The Standardized Field Sobriety Test (SFST) is a series of three tests used by police officers in the United States to determine if a driver is impaired by alcohol or drugs. The SFST consists of the horizontal gaze nystagmus (HGN), walk-and-turn, and one-leg stand tests.
Each test evaluates different aspects of a driver’s physical and cognitive abilities. These three tests are often a part of obtaining probable cause that leads to an arrest. The law does not mandate that motorists must submit to these tests when asked.
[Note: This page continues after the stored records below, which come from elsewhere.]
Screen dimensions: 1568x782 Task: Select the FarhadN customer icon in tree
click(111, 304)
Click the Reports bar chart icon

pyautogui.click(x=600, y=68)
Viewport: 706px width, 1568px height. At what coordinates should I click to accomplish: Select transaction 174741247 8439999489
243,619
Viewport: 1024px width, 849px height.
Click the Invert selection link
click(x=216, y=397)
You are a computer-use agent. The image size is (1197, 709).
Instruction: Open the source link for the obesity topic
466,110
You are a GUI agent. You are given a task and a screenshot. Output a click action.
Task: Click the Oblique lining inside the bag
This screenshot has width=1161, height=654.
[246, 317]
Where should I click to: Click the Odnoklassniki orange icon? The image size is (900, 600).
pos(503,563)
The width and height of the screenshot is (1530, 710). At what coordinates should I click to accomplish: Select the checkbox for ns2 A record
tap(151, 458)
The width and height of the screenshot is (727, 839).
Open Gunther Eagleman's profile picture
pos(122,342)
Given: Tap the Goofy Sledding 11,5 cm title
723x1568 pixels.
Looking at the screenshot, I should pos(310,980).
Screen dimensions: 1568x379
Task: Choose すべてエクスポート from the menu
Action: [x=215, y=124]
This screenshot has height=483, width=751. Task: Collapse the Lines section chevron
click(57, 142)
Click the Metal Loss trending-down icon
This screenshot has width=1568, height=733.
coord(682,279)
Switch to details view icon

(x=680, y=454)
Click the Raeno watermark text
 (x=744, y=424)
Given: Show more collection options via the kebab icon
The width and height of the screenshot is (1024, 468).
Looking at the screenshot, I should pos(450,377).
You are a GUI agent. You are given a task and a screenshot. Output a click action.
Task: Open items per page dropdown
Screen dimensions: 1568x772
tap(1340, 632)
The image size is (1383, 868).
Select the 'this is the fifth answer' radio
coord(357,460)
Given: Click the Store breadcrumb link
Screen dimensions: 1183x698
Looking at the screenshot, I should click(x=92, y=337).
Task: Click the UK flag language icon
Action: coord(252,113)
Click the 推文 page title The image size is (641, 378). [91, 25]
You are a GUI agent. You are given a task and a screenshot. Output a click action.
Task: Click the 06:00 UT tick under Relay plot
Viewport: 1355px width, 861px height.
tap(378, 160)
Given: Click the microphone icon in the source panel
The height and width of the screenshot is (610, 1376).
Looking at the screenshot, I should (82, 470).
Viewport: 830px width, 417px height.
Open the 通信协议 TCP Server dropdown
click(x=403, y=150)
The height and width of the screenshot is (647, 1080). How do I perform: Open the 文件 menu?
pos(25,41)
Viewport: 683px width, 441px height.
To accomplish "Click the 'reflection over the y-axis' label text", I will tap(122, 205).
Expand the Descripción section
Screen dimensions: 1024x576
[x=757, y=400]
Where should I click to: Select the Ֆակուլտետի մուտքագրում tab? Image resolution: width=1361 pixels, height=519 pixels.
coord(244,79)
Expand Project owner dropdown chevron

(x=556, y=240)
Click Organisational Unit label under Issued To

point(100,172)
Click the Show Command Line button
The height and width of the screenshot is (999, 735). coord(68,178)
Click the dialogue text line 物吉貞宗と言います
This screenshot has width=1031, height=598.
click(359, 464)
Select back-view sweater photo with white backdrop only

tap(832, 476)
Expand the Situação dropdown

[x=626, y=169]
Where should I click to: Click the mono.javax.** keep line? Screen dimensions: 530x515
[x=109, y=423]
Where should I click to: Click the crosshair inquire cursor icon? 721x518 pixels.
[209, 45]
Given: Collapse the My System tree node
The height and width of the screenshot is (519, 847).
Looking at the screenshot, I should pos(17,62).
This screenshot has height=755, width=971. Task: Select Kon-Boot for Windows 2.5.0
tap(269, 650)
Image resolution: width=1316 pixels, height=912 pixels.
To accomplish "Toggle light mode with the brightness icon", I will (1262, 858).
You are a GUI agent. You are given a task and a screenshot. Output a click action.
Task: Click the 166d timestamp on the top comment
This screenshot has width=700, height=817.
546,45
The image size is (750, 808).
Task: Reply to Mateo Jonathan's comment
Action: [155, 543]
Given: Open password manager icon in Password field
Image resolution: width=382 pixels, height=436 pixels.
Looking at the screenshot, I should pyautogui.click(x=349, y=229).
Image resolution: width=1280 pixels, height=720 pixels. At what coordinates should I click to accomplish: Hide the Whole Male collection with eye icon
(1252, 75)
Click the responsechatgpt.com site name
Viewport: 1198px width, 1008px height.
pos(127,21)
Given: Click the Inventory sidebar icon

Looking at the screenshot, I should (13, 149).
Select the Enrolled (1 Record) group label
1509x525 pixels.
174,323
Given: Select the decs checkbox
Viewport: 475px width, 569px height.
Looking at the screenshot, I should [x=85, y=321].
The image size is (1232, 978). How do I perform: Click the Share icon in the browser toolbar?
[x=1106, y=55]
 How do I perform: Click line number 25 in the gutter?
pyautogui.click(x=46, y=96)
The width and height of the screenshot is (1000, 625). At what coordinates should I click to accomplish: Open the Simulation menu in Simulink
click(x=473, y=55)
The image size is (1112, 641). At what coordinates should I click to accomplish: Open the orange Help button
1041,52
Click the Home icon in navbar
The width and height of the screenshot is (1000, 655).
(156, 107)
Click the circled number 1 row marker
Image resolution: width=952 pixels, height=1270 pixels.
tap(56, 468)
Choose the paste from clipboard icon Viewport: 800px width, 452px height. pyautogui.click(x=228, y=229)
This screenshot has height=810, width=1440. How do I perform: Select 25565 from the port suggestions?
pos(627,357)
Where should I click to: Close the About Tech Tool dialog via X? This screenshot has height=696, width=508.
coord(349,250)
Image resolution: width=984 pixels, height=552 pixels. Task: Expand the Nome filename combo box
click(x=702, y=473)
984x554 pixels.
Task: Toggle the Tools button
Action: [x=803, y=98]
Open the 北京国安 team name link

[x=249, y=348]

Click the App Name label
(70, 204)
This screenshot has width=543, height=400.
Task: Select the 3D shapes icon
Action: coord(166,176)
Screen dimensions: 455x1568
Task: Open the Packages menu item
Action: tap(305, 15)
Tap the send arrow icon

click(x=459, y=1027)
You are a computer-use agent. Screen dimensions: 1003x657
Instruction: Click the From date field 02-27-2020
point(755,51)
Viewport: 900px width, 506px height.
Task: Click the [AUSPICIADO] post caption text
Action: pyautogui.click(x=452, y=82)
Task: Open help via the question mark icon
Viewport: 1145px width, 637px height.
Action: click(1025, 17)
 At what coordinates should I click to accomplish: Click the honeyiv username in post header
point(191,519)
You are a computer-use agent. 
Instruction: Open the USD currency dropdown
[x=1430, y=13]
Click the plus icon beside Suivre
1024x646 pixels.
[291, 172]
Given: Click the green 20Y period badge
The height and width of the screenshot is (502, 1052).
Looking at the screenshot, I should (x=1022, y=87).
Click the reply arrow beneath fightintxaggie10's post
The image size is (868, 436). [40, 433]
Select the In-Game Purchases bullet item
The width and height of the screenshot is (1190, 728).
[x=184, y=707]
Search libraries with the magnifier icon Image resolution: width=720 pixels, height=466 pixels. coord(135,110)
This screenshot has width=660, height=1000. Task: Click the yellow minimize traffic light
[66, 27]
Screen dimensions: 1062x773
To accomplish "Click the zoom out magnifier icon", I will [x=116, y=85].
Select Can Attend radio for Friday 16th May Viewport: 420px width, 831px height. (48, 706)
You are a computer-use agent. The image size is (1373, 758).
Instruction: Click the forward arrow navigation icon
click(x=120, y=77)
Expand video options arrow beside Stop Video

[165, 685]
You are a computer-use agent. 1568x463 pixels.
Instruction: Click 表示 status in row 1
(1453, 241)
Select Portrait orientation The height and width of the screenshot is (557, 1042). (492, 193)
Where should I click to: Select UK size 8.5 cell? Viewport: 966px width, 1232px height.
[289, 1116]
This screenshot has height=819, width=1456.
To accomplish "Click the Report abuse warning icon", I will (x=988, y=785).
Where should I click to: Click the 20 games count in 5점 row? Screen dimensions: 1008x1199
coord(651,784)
Horizontal gaze nystagmus (HGN) test
The HGN test involves an officer observing a suspect’s eyes as they follow a slowly moving object, like a pen or flashlight, horizontally with their eyes. The officer looks for signs of nystagmus, an involuntary eyeball jerking. Alcohol and certain other drugs can cause nystagmus to become exaggerated and may cause the jerking to occur at lesser angles. The eye will twitch or jerk in an impaired person before reaching a 45-degree angle.
This test assesses a person’s ability to complete tasks requiring divided attention, similar to what’s needed for driving. In the walk-and-turn test, the subject is asked to take nine steps, heel-to-toe, along a straight line, turn on one foot and return in the same way. Officers look for signs of impairment, such as inability to keep balance, starting before instructions are finished, stopping while walking, not touching heel-to-toe, stepping off the line, using arms to balance, making an improper turn or taking an incorrect number of steps.
One-leg stand test
In the one-leg stand test, the individual is instructed to stand with one foot approximately six inches off the ground and count out loud by thousands until they’re told to put their foot down. The officer times the subject for 30 seconds. Indicators of impairment include swaying while balancing, using arms to balance, hopping to maintain balance and putting the foot down.
Non-standardized tests and court evidence
Non-standardized field sobriety tests, such as asking a person to recite the alphabet backward or touching the nose with a finger, aren’t included in the SFST and aren’t generally admissible as evidence in court. This is primarily because these tests have not undergone the same rigorous scientific evaluation as the standardized tests.
Anyone facing drunk driving charges should work closely with someone who understands how to handle these situations. Developing a defense strategy is critical in these cases, so defendants should seek legal guidance sooner rather than later.